Search code examples
rfrequencycategorical-datafrequency-distribution

R get frequency distribution by a categorical or factor column


I have a data like below. If I want to find frequency distribution then I can use hist command as below and using histz$breaks and histz$counts find number of observations that fall within each range.

I would like to get distribution of column b by value in column a. My column a is going to have 6 distinct values.
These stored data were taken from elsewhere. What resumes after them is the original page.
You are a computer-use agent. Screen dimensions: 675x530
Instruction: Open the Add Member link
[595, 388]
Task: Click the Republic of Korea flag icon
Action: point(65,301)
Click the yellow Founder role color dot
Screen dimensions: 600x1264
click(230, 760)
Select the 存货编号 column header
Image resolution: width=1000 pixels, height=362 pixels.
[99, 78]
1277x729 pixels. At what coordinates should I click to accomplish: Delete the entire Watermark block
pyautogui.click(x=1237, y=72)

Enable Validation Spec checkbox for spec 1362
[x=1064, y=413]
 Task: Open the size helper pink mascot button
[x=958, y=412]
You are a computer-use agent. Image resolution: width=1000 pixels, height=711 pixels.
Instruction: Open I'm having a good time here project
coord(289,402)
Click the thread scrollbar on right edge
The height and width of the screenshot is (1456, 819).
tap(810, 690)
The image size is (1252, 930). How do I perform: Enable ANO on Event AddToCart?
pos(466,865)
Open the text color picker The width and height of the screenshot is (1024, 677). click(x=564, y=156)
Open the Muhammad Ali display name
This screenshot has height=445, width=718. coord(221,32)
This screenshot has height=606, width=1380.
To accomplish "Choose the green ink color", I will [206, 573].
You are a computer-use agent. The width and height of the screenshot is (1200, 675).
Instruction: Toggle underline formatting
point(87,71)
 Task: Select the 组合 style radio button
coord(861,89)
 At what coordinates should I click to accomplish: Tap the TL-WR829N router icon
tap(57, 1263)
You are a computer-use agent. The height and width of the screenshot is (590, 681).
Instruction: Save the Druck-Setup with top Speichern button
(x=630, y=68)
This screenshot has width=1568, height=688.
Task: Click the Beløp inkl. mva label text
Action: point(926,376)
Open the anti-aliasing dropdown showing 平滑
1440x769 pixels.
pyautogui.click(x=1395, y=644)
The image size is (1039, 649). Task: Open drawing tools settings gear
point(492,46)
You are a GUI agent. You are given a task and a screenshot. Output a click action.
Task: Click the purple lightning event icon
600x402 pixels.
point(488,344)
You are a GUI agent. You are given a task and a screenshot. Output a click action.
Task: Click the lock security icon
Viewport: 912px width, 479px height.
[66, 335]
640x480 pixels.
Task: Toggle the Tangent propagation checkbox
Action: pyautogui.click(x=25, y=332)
My expected output is a data frame which would have

  • 1st column - break value
  • 2nd column - when first column of trial has value a then counts of values that fall in ranges defined by break values
  • 3rd column - when first column of trial has value b then counts of values that fall in ranges defined by break values
  • 4th to 7th column - similar logic as the earlier 2 columns

My data

a=c("a","a","b","a","b","b","c","a")

b=c(1,3,4,3,5,7,8,9)

trial=data.frame(a,b)

histz=hist(trial$b, breaks=c(0,4,6,100),plot=FALSE)

histz

Solution

  • You can use cut() to categorize b, then table() to obtain the distribution in each range. In your example

    tab = table(cut(trial$b,breaks=c(0,4,6,100)),trial$a)
    

    Produces

              a b c
      (0,4]   3 1 0
      (4,6]   0 1 0
      (6,100] 1 1 1
    

    If you want proportions you can use

    ptab = prop.table(tab,margin=2)
    

    and for formatting 2 digits

    rtab = round(ptab,2)
    

    resulting in

                 a    b    c
      (0,4]   0.75 0.33 0.00
      (4,6]   0.00 0.33 0.00
      (6,100] 0.25 0.33 1.00
    

    Finally, if you want to convert do percent, use the formattable library

    library(formattable)
    prtab = apply(rtab,1:2,percent,digits=0)
    
              a     b     c     
      (0,4]   "75%" "33%" "0%"  
      (4,6]   "0%"  "33%" "0%"  
      (6,100] "25%" "33%" "100%"
    

    You can control the precision with the digits argument.